** Listed entries follows **

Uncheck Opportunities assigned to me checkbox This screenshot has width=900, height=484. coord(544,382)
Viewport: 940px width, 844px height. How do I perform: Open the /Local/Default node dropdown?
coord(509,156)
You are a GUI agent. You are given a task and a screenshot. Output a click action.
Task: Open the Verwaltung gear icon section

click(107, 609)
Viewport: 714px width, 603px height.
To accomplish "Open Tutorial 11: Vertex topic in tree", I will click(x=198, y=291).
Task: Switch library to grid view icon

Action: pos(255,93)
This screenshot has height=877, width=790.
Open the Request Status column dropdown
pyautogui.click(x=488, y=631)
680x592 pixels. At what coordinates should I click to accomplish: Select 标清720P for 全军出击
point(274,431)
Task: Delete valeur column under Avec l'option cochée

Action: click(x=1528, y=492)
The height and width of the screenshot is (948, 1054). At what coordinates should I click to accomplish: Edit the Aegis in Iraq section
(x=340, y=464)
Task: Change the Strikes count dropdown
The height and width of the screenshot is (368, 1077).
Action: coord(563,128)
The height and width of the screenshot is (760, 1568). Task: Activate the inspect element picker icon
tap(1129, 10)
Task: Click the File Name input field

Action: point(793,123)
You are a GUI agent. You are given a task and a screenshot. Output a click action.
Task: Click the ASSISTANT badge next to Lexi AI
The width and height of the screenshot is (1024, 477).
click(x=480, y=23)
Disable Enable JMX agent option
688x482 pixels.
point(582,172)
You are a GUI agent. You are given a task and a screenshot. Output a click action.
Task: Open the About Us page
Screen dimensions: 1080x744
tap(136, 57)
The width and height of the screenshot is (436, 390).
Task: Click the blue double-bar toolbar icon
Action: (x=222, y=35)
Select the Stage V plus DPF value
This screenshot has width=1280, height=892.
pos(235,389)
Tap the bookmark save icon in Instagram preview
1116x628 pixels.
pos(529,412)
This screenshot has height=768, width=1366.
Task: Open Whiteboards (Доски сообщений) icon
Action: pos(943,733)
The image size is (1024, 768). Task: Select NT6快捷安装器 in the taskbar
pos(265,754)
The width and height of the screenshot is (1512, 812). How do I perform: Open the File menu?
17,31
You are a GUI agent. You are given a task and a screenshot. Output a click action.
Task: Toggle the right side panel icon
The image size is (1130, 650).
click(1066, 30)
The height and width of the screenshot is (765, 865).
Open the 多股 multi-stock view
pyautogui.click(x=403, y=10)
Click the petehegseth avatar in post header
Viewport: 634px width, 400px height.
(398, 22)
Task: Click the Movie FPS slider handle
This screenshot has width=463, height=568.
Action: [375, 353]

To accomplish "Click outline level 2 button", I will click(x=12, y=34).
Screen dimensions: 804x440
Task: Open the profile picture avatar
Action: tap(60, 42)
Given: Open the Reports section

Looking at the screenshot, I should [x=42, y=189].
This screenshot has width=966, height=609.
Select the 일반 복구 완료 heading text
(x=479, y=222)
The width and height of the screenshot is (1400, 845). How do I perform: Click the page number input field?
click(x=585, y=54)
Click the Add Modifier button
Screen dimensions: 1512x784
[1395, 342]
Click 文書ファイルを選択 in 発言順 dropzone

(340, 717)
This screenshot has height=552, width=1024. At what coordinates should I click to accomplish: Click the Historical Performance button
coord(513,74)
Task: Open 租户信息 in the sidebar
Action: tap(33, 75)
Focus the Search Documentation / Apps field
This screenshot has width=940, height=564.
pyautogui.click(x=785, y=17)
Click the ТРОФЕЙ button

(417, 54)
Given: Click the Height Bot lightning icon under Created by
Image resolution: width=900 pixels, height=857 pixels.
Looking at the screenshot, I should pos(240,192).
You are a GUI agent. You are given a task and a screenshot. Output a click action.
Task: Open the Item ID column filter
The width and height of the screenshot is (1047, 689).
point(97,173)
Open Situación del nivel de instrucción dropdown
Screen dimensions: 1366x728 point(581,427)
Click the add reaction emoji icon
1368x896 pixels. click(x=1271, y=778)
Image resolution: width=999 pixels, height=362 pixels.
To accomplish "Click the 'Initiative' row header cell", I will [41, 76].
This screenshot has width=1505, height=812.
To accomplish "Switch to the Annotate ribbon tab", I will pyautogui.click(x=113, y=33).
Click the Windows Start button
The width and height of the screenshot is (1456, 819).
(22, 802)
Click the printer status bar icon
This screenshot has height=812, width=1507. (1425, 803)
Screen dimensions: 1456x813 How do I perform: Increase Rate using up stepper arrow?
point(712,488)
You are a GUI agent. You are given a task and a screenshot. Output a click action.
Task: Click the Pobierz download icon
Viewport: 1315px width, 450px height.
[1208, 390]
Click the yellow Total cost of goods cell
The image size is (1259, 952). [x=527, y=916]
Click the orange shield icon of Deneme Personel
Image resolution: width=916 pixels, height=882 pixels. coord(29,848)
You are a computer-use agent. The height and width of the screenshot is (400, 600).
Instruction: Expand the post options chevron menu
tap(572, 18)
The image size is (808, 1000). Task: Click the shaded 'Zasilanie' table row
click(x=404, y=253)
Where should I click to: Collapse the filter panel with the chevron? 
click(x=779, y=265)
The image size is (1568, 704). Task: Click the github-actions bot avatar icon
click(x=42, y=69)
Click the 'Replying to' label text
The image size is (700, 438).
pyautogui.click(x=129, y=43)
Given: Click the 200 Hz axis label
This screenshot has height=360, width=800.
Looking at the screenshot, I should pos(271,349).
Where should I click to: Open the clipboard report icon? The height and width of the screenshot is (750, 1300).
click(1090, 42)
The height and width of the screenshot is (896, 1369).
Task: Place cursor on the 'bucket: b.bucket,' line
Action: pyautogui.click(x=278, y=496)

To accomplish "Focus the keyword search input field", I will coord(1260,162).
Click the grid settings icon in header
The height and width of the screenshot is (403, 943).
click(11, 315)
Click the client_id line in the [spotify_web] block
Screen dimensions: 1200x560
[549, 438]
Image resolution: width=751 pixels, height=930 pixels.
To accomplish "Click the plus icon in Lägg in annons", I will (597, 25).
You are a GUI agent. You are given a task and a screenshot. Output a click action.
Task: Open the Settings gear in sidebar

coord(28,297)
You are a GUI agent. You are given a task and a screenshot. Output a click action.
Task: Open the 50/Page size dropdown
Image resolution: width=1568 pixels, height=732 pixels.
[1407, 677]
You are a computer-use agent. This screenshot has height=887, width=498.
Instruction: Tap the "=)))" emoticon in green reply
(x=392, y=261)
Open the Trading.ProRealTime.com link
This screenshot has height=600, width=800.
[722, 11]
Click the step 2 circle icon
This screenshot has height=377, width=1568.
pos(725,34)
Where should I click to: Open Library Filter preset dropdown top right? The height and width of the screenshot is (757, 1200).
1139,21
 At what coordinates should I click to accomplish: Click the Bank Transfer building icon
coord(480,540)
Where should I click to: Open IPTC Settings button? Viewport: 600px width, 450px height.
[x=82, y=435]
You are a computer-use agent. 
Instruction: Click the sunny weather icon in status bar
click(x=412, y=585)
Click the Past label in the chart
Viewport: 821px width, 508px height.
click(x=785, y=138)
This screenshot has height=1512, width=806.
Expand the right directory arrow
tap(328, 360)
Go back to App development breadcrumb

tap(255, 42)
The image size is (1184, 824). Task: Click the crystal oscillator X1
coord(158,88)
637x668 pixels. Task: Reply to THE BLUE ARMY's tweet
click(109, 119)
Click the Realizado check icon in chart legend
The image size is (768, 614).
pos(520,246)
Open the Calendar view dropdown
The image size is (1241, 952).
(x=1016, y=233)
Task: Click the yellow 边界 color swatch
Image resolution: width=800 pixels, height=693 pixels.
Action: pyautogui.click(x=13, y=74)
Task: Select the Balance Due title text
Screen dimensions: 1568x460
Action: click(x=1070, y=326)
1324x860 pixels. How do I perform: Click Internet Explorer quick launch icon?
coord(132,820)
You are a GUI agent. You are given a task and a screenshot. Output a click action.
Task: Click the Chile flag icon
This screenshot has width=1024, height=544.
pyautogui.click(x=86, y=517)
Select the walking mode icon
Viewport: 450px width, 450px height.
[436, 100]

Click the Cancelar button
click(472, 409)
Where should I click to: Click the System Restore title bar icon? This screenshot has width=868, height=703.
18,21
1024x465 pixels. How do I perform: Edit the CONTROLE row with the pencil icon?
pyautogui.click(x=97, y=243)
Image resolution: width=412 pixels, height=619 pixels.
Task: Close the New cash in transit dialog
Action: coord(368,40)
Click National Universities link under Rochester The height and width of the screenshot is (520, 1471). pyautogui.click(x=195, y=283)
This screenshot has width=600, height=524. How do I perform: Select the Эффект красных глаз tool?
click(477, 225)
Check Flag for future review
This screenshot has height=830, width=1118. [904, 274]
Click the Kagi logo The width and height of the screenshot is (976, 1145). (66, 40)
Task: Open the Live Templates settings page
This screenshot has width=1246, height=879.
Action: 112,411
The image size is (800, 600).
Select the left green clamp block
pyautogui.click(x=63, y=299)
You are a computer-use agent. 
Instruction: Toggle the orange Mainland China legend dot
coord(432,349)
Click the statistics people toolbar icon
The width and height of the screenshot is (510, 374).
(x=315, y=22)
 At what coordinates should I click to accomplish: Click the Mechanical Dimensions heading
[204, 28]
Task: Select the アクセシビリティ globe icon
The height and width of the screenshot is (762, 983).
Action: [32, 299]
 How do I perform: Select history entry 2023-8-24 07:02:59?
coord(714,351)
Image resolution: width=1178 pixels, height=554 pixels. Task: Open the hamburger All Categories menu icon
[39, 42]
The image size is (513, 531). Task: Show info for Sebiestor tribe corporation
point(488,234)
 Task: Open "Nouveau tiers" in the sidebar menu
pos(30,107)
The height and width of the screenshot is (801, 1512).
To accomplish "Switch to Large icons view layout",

** End of Listed entries **

- _Work required_
List every line in the records above that contains the word "computer".

- _Completed exercise_
You are a computer-use agent. The height and width of the screenshot is (400, 600).
You are a computer-use agent. This screenshot has height=887, width=498.
You are a computer-use agent. 
You are a computer-use agent. 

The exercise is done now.